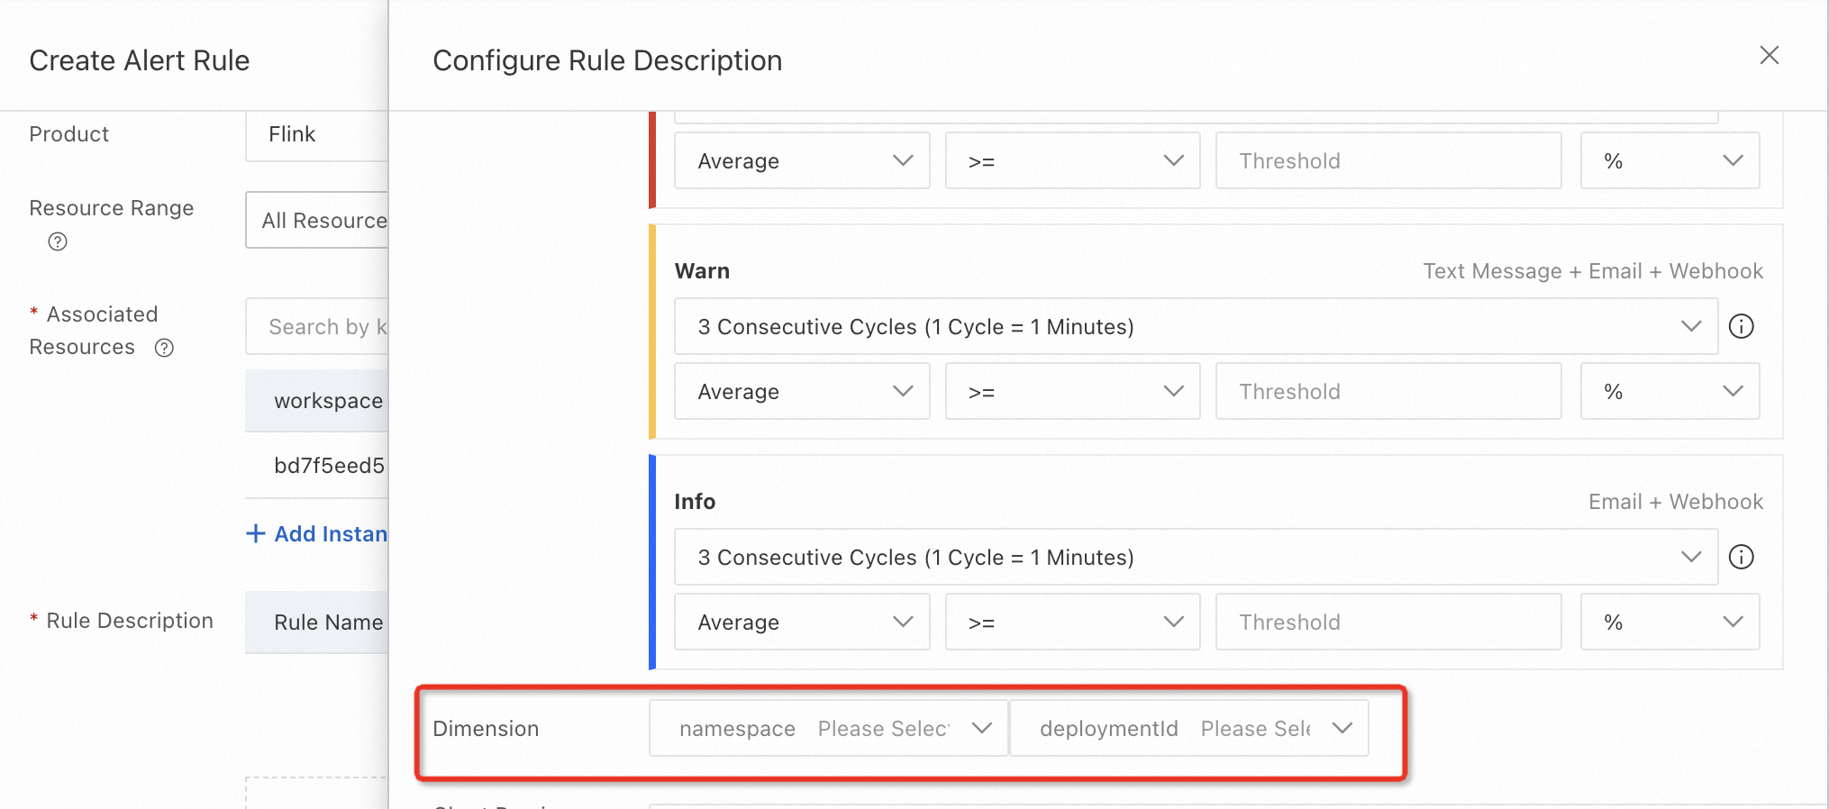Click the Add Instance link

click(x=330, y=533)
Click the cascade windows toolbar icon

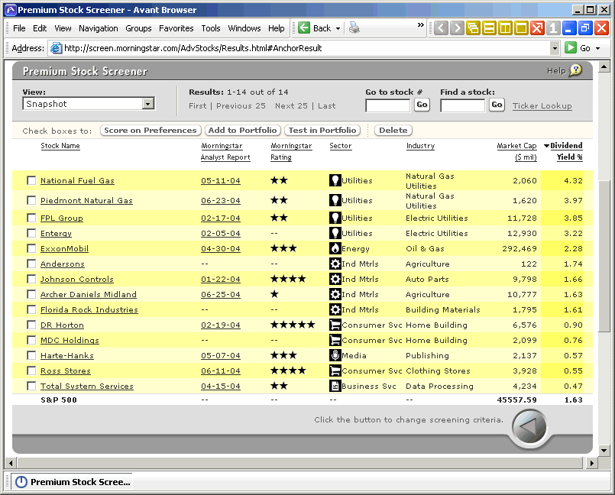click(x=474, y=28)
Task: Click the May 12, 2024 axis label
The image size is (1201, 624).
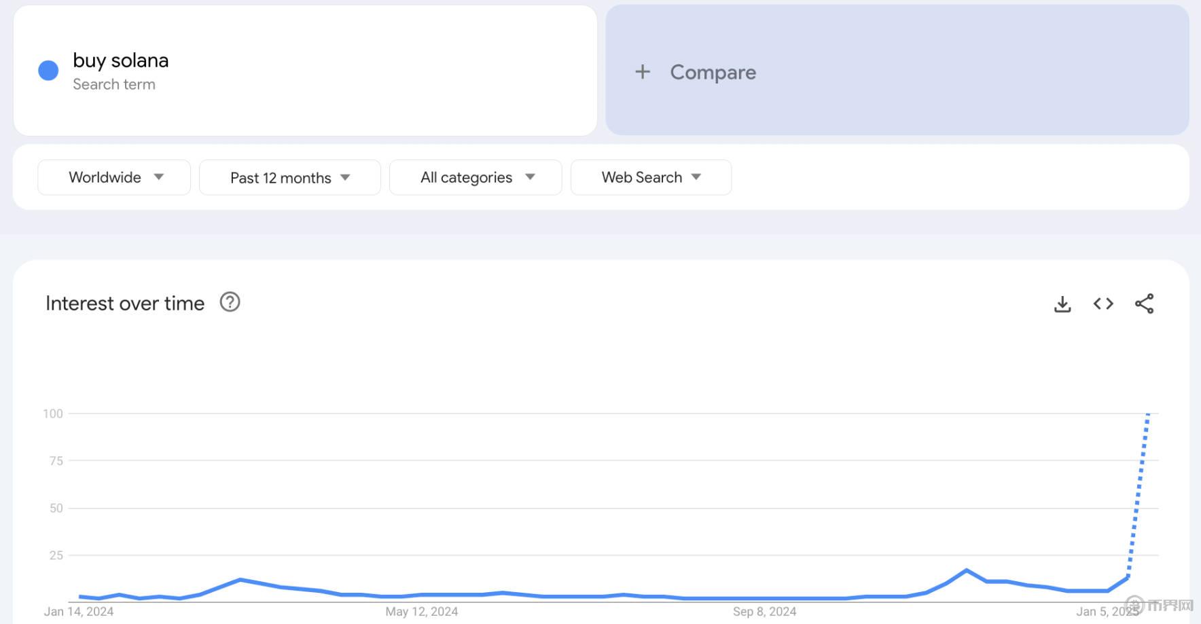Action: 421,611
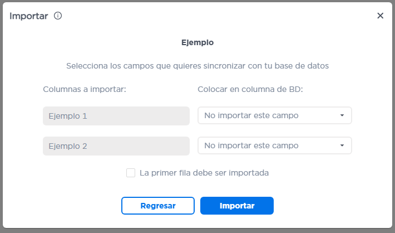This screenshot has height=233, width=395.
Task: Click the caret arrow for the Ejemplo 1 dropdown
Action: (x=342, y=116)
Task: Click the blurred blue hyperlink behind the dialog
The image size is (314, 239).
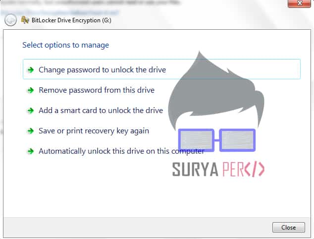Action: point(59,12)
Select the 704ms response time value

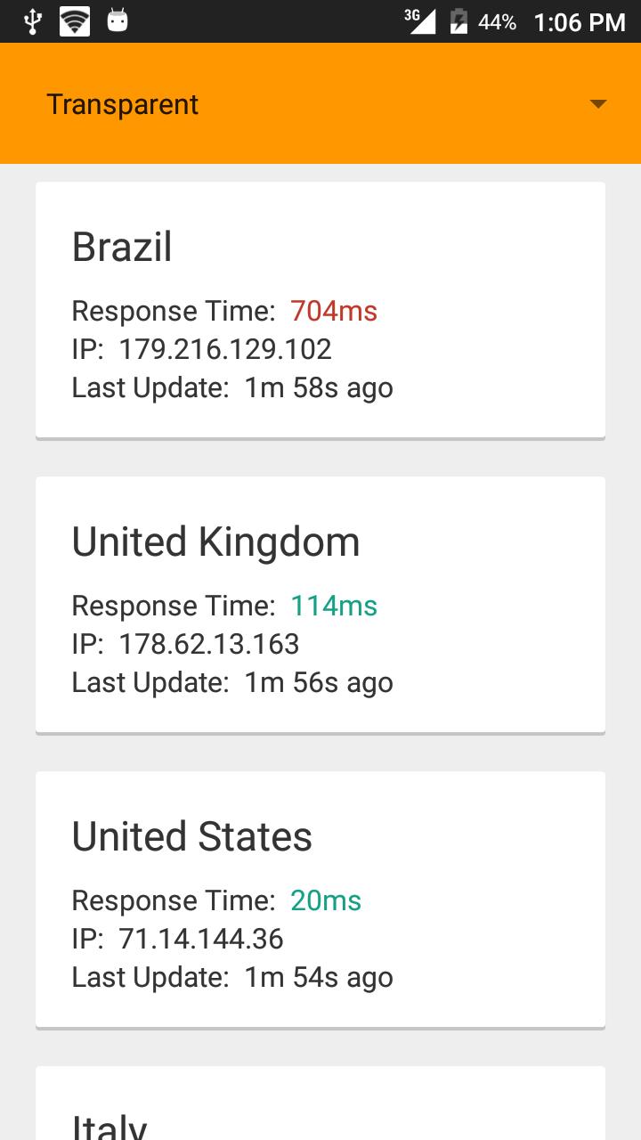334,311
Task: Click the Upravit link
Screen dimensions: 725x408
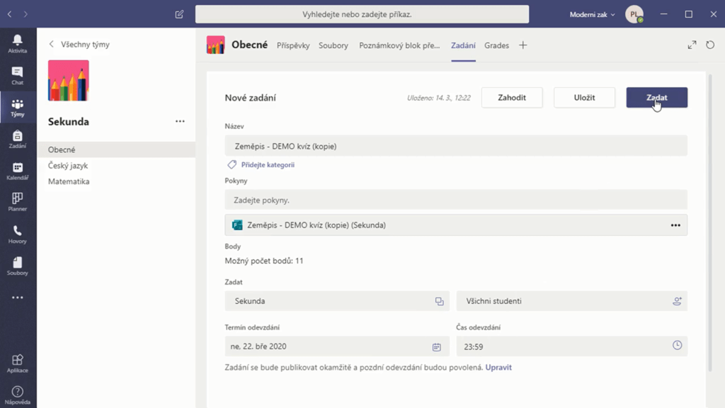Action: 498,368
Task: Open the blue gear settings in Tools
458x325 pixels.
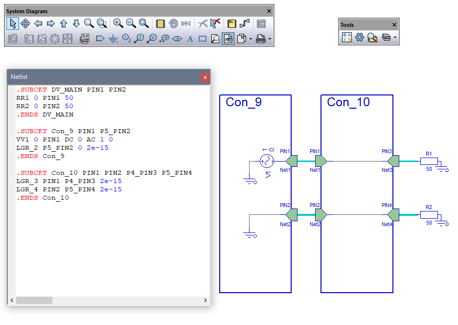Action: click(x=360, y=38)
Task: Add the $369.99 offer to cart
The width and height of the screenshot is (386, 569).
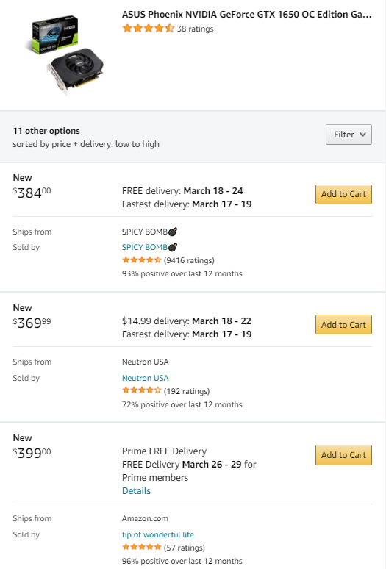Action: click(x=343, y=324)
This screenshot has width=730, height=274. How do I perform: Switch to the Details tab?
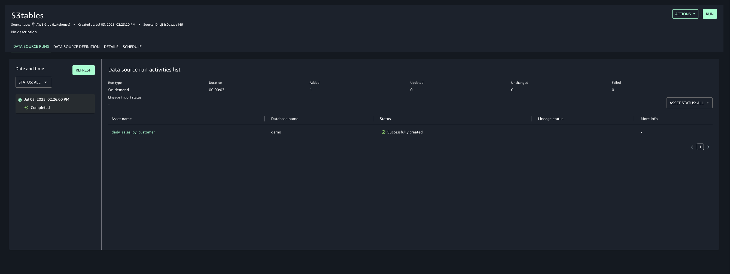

(Exercise): Every line from the one containing "Click the cascade windows toolbar icon" through the final line of the records above is to be written out exactly; nothing else, and no pictures.

(Answer space):
Click the cascade windows toolbar icon

click(x=474, y=28)
Task: Click the May 12, 2024 axis label
The image size is (1201, 624).
Action: 421,611
This screenshot has height=233, width=395.
Task: Click the caret arrow for the Ejemplo 1 dropdown
Action: (x=342, y=116)
Task: Click the blurred blue hyperlink behind the dialog
The image size is (314, 239).
Action: point(59,12)
Select the 704ms response time value

334,311
Task: Click the Upravit link
Screen dimensions: 725x408
Action: 498,368
Task: Open the blue gear settings in Tools
458x325 pixels.
Action: click(x=360, y=38)
Task: Add the $369.99 offer to cart
The width and height of the screenshot is (386, 569).
Action: click(x=343, y=324)
This screenshot has width=730, height=274. How do I perform: Switch to the Details tab?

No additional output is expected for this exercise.